Unhackable Biometric Keys?

Traditional passwords are already biometric keys — and they are mutable.

Unhackable Biometric Keys?

Traditional passwords are already biometric keys — and they are mutable. They’re stored in your brain, and you can change them. They can’t be stolen unless you give them away or write them down. That’s why fingerprints or retinas have the same problems, or even worse: they are not mutable, and they can be stolen without you even knowing.

The problem with keys isn’t that they’re not biological — it’s that they are centralized, making them vulnerable to hacking. Using a private key, even via a password, decentralizes that information and makes its security solely the responsibility of the key holder.

Almost always, the first solution to a problem is the best one — not always, but often enough.

The problem of bio-identification is not simple. Removing the flesh and blood from processes to make them more efficient, and then bringing them back to solve something, is a complicated issue — unless there’s a technological revolution.

Transhumanism follows that path, but in that case, the true agenda is not the freedom and privacy of individuals, but their control and exploitation through the integration of biometric data into the cloud.

What would be interesting is if your biometric data could be used to create a secure key (accessible only by you), and from it, generate the keys you use to access any system — much like what is done now with public key cryptography.

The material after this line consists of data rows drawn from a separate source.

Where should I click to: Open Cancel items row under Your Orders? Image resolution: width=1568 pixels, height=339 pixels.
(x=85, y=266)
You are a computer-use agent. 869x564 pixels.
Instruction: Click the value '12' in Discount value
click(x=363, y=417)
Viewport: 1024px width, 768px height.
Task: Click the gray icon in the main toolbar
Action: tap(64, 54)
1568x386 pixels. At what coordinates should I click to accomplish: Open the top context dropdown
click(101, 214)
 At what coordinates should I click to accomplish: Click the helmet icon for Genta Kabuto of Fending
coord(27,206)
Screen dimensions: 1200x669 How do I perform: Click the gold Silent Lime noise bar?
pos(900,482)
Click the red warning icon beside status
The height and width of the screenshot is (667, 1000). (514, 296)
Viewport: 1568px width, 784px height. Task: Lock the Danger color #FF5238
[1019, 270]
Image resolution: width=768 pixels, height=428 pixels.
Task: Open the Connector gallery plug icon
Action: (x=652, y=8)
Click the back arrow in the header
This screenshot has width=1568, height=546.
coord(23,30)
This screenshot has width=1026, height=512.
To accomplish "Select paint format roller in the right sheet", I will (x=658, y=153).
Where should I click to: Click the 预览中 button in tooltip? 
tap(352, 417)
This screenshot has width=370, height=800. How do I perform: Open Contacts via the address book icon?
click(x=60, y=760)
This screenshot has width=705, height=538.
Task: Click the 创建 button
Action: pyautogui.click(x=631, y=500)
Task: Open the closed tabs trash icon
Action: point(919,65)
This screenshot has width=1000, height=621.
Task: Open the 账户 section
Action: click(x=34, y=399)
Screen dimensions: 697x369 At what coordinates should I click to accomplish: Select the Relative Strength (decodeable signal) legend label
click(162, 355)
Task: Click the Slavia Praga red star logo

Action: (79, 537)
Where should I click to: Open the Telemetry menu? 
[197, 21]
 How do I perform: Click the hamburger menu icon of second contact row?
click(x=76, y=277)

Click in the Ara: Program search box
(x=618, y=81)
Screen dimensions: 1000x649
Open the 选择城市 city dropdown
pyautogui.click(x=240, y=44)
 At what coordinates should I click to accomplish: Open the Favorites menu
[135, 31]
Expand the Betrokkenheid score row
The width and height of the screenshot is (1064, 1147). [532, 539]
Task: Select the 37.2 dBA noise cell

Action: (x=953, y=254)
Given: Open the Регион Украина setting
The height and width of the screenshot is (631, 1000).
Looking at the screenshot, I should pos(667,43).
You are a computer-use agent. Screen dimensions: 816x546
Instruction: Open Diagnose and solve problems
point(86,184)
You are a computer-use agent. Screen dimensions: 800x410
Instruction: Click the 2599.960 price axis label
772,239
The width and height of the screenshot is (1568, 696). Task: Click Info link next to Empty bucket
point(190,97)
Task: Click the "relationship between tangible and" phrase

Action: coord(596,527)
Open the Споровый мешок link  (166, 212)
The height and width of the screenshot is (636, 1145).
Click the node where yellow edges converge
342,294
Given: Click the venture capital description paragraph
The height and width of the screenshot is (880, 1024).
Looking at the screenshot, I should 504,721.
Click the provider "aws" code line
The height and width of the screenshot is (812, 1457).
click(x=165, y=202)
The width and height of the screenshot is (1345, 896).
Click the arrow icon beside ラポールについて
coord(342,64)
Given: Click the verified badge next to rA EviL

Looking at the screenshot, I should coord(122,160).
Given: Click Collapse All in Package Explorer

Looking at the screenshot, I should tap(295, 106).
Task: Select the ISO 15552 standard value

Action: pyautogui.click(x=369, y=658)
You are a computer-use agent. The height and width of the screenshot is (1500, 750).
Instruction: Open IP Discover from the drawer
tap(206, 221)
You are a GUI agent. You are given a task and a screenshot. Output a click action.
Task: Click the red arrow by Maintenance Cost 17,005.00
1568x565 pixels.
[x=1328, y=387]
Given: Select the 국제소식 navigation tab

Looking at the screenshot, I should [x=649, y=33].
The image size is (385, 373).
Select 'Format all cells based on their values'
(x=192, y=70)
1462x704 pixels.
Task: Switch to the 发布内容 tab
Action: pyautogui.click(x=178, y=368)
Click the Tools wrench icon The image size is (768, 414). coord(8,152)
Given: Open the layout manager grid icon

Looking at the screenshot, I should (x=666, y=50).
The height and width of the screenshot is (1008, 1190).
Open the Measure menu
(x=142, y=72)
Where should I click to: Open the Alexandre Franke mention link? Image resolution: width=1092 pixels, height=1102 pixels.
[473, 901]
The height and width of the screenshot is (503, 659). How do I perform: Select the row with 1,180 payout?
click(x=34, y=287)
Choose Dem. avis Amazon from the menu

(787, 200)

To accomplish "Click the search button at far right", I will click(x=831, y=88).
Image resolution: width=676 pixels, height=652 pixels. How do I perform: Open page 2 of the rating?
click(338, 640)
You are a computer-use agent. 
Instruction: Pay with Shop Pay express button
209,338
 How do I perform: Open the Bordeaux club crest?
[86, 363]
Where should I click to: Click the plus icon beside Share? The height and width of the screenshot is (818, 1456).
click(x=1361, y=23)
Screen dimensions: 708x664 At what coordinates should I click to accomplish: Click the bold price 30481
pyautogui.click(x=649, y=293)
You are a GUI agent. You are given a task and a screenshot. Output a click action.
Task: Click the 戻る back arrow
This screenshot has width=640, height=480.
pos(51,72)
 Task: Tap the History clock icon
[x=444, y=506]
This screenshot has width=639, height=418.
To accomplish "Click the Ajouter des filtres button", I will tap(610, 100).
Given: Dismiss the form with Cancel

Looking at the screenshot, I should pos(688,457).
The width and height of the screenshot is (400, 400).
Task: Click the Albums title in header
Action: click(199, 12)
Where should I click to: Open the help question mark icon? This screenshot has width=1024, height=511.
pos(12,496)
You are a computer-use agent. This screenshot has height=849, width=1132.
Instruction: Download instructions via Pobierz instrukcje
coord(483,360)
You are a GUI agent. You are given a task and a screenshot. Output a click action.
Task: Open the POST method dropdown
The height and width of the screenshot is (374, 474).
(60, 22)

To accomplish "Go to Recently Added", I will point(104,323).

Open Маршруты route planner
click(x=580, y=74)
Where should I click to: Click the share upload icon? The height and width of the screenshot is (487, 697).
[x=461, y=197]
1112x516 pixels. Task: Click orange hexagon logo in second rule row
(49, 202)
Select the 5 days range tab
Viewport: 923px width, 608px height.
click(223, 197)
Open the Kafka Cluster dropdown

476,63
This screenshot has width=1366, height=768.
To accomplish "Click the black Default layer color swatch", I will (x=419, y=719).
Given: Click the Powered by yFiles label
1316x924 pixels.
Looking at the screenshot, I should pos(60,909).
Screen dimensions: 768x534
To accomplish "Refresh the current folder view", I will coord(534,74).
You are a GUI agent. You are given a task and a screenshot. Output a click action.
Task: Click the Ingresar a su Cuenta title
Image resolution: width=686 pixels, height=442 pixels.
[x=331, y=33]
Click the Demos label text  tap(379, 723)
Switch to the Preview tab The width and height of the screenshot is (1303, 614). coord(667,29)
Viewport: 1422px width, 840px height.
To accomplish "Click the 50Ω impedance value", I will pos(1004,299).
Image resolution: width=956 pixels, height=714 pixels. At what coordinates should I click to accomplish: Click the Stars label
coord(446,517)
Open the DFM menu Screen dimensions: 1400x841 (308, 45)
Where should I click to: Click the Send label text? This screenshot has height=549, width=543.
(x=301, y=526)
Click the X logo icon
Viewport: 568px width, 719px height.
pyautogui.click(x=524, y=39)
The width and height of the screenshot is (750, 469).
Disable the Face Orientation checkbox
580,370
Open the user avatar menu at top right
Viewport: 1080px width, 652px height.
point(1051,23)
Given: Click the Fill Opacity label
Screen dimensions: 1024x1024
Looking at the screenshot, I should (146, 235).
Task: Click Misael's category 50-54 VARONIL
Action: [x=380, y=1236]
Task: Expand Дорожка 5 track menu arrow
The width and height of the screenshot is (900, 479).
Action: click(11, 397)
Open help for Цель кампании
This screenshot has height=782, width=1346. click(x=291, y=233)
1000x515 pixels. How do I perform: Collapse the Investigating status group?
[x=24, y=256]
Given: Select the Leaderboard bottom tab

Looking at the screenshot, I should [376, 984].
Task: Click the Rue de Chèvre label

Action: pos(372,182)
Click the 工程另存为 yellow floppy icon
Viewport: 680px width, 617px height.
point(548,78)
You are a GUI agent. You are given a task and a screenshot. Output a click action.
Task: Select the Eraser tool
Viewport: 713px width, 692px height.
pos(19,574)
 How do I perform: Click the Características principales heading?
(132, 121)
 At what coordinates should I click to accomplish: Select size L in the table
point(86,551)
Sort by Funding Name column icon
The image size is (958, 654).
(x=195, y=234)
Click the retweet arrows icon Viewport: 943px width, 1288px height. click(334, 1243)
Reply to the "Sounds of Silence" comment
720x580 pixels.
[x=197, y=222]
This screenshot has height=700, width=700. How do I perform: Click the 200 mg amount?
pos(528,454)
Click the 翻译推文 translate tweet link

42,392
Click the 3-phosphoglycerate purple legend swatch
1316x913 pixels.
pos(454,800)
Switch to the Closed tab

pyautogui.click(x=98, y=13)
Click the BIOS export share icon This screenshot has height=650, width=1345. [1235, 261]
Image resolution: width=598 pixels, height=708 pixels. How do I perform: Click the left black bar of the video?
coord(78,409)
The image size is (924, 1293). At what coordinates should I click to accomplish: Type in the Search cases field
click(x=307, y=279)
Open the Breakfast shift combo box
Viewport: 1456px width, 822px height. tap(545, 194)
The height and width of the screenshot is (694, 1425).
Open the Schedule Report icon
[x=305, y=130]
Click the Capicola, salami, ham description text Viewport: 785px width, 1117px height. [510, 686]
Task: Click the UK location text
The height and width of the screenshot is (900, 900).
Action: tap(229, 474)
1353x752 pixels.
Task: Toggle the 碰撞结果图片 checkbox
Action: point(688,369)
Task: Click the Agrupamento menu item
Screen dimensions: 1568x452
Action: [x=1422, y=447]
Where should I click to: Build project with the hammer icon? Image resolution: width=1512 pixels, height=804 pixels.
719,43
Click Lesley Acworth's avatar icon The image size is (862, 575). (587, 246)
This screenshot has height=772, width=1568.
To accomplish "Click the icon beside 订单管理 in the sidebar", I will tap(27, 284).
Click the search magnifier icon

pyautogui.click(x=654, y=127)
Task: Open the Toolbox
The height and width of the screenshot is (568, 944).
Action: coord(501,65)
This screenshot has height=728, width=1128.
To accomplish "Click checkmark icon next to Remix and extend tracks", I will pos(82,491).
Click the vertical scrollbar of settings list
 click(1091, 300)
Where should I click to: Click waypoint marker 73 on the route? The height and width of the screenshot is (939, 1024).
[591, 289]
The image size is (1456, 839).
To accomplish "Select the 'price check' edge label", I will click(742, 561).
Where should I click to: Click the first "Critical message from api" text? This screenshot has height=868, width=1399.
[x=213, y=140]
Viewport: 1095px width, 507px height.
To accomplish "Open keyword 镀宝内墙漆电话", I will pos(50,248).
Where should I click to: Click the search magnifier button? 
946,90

The idea would be to have a blockchain-like system where ‘mining’ could only be done with your biometrics. The issue is not just using biometrics, which are hackable and thus stealable, but using SOMETHING that enables secure and unique identification. In such a way that YOU are the key.

This could be achieved if, in addition to your key, you include a ledger of your physical locations. If encrypted, there should be no problem. The point is that if your access key includes some kind of personal history, it would be much more secure. But this returns us to the same problem: how do you assign that history or ledger to your key?

Related to the above, to verify if a hash is correct, you would have to generate it again separately (like with PGP), which invalidates the assumption of uniqueness or exclusivity of the calculation. The solution could be to generate two hashes and check if they align in some way (i.e., they correspond to the same biometrics). But still, the problem remains: WHO is the subject?